Das Unternehmen entwickelt auch Sonderkonstruktionen. So habe man an Offshore-Plattformen und Bohrtürmen Rettungsschläuche installiert. Auch für Muldenkipper und Großbagger wurden Lösungen entwickelt. Außerhalb der Personenrettung wird der Schlauch auf dem Rollfeld des Berliner Flughafens BER eingesetzt, wo er bei der Verladung von Gepäckstücken hilft. Ein adaptierter Schlauch, den man mit Lufthansa Leos entwickelt hat, soll zum Beispiel die Müllentsorgung und den Gepäcktransport an einem Airbus A380 vereinfachen. Diese Sonderkonstruktionen machen aber nur einen kleinen Teil des Gesamtgeschäfts aus.
Die höchsten Rettungsschläuche, die das Unternehmen für den Einsatz an der Außenseite von Gebäuden fertigt, sind 120 Meter lang. Es ließen sich noch längere Schläuche herstellen, der limitierende Faktor sei aber der Winddruck, der auf den Schlauch an der Außenseite wirke. Kleinere, einfachere Rettungsschläuche kosten wenige Tausend Euro, die Preise für aufwendige Konstruktionen liegen im mittleren fünfstelligen Bereich.

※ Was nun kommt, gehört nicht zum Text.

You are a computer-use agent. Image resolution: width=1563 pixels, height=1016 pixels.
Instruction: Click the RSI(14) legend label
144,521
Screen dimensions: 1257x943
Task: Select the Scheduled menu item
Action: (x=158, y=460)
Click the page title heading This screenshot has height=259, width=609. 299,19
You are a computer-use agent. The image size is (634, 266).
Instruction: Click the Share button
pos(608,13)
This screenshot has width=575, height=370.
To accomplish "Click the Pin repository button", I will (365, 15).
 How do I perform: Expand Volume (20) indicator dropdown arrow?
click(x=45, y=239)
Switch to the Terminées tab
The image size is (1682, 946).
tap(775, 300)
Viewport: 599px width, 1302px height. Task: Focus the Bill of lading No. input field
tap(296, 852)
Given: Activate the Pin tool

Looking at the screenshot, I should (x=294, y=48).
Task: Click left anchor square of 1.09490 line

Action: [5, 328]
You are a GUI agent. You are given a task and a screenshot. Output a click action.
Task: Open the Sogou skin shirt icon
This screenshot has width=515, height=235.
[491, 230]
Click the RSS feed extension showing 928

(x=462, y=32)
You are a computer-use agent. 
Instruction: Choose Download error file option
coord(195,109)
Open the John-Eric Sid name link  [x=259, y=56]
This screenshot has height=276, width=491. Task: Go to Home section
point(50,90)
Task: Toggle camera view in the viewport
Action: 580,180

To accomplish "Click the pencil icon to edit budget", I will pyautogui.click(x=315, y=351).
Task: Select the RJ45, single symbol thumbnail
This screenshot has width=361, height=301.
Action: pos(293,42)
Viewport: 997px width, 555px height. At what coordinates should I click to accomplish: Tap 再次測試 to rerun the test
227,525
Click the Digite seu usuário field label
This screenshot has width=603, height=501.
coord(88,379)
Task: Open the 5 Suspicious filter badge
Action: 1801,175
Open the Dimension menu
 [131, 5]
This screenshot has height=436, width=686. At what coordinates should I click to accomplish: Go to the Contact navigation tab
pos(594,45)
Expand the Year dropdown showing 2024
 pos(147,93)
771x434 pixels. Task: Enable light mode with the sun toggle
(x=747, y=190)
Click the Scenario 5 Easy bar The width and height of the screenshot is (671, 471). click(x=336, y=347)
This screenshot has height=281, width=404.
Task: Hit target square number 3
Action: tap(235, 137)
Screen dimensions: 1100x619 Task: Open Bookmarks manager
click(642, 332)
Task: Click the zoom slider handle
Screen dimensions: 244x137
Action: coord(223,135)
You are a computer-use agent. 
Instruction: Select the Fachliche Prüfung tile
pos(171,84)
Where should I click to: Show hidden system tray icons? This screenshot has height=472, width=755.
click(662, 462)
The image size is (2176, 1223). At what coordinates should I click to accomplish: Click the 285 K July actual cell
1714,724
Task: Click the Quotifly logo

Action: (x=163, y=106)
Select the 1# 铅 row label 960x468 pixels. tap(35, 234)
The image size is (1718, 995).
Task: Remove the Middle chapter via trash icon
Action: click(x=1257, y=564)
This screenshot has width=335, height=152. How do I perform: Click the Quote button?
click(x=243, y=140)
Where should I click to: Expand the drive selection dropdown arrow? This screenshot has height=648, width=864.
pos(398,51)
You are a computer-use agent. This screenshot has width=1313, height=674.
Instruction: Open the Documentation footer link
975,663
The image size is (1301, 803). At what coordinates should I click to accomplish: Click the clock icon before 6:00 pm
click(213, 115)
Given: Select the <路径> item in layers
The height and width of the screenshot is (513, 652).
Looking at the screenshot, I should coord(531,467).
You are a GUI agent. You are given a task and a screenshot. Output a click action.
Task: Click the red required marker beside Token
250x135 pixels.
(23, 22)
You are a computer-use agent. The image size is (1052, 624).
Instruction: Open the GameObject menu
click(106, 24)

Das Bewusstsein für Sicherheit ist laut Axel Thoms nach den Anschlägen am 11. September 2001 bei Privatpersonen gestiegen. Zunehmend statteten Kunden ihre Einfamilienhäuser und Wohnungen mit einem Rettungsschlauch aus. Jedes Jahr ist dies eine niedrige zweistellige Zahl. Der Schlauch wird nur mit Wartungsvertrag verkauft. So werden mindestens einmal im Jahr eine Wartung und eine Übung durchgeführt.
Das Unternehmen hat 2021 rund 3 Millionen Euro Umsatz erwirtschaftet. In der Pandemie sank er. Zuvor betrug das Umsatzwachstum laut Sebastian Thoms zwischen 8 und 13 Prozent. Je Jahr werden nach eigenen Angaben 400 bis 600 Personenrettungsschläuche verkauft, etwa 80 Prozent ins Ausland, auch in den außereuropäischen Raum.
Der Schlauch ermöglicht auch eine Rettung von Personen im Rollstuhl. Dann ist er wie eine Falltür im Boden eines Gebäudes integriert. Insgesamt habe der Schlauch schon mehrere Menschenleben im Zusammenhang mit Bränden und Erdbeben gerettet, sagt Axel Thoms.